### EXERCISE PROMPT
Working from the records below, repeat exactly the lines starting at the line that contains "You are a GUI" and ending at the line that contains "Given: Click the", inclusive.
====== MATERIAL SHOWN ======
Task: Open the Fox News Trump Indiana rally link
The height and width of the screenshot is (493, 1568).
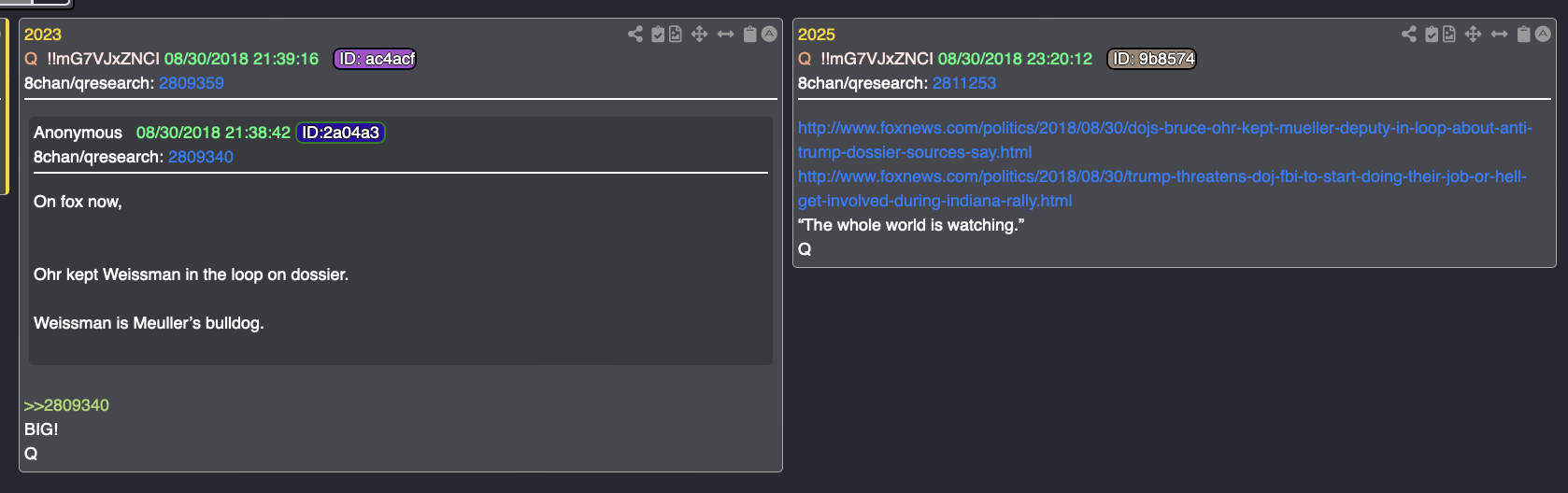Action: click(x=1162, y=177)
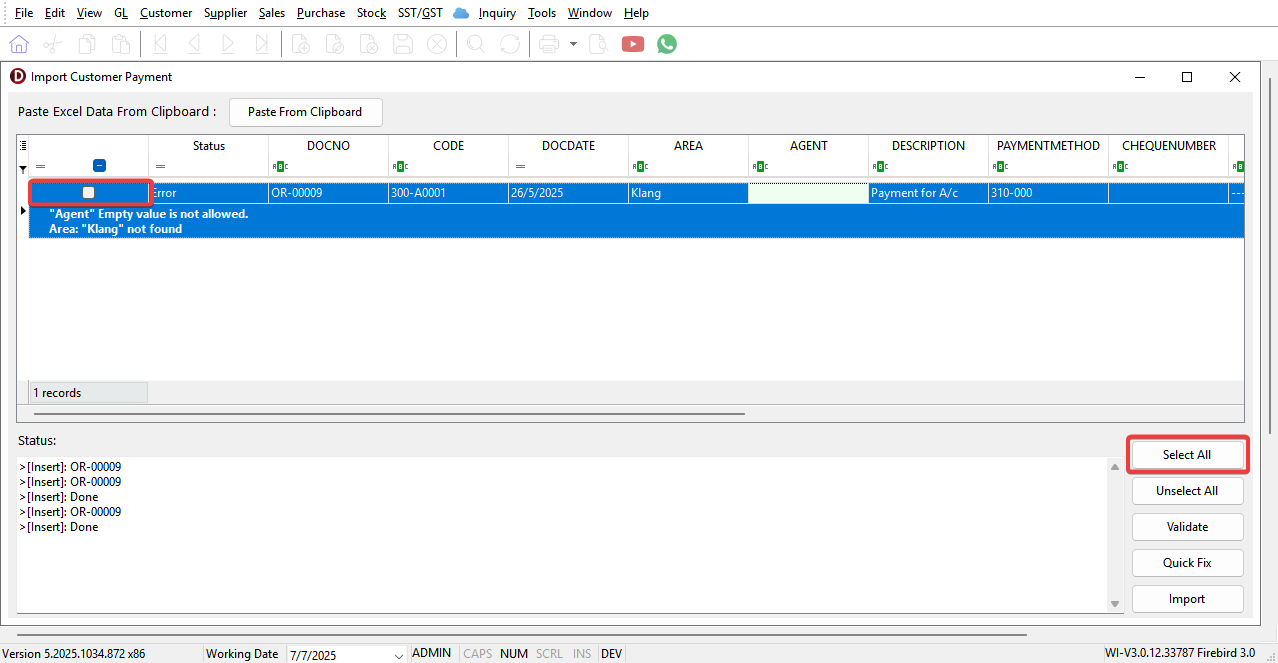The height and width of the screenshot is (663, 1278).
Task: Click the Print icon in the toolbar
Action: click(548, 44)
======
====== MATERIAL SHOWN ======
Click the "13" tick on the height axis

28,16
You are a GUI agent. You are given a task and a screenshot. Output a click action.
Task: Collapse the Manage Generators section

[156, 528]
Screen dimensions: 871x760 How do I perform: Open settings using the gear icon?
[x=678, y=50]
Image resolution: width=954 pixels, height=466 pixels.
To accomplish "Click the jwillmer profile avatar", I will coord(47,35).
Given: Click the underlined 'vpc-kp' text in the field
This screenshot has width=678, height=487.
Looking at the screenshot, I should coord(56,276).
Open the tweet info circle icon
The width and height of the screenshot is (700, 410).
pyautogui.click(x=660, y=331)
======
====== MATERIAL SHOWN ======
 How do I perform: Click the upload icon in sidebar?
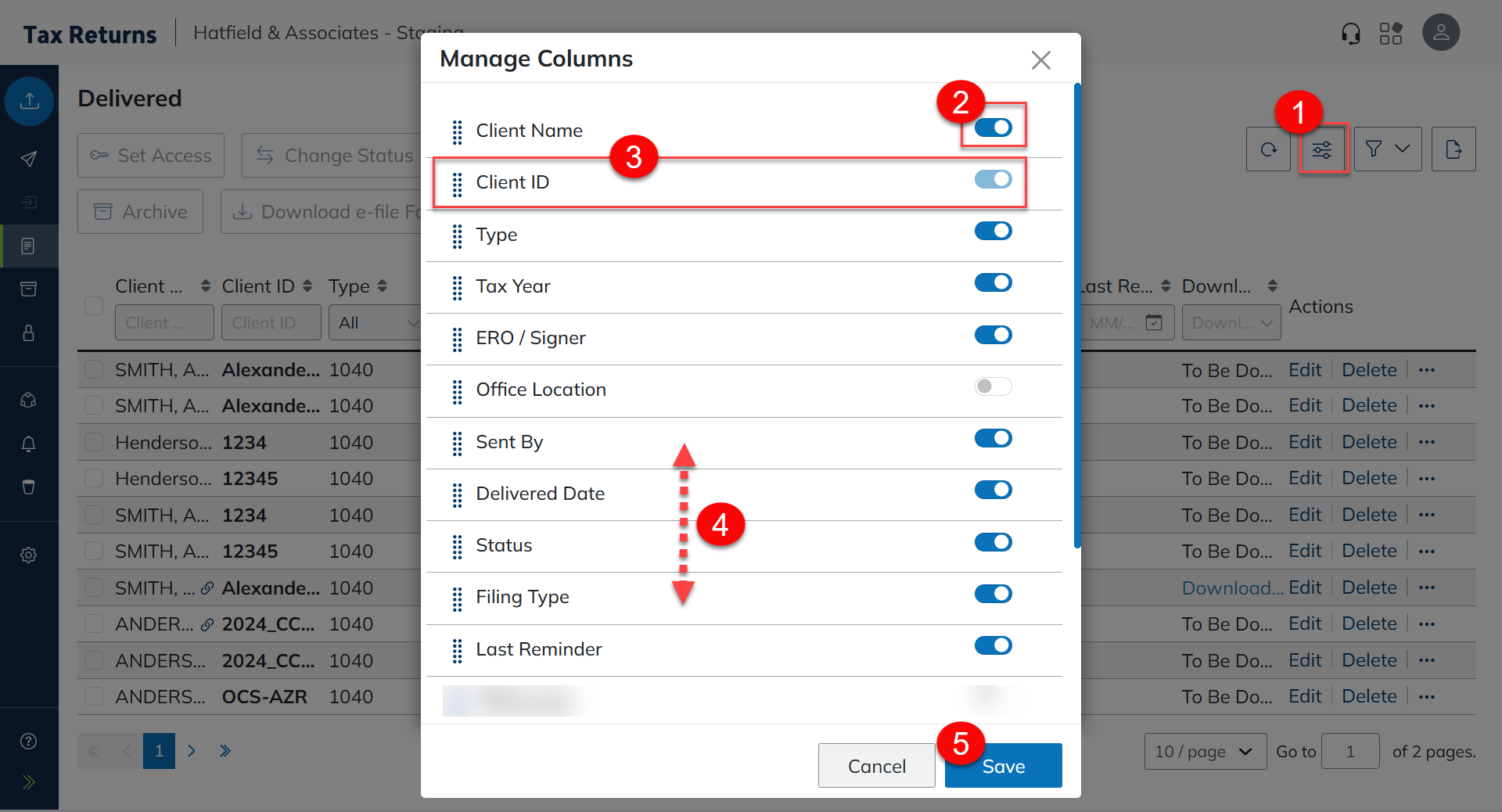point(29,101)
======
### REPLY
You are a GUI agent. You are given a task and a screenshot. Output a click action.
Task: Collapse the Manage Generators section

[156, 528]
Screen dimensions: 871x760 How do I perform: Open settings using the gear icon?
[x=678, y=50]
Image resolution: width=954 pixels, height=466 pixels.
To accomplish "Click the jwillmer profile avatar", I will coord(47,35).
Given: Click the underlined 'vpc-kp' text in the field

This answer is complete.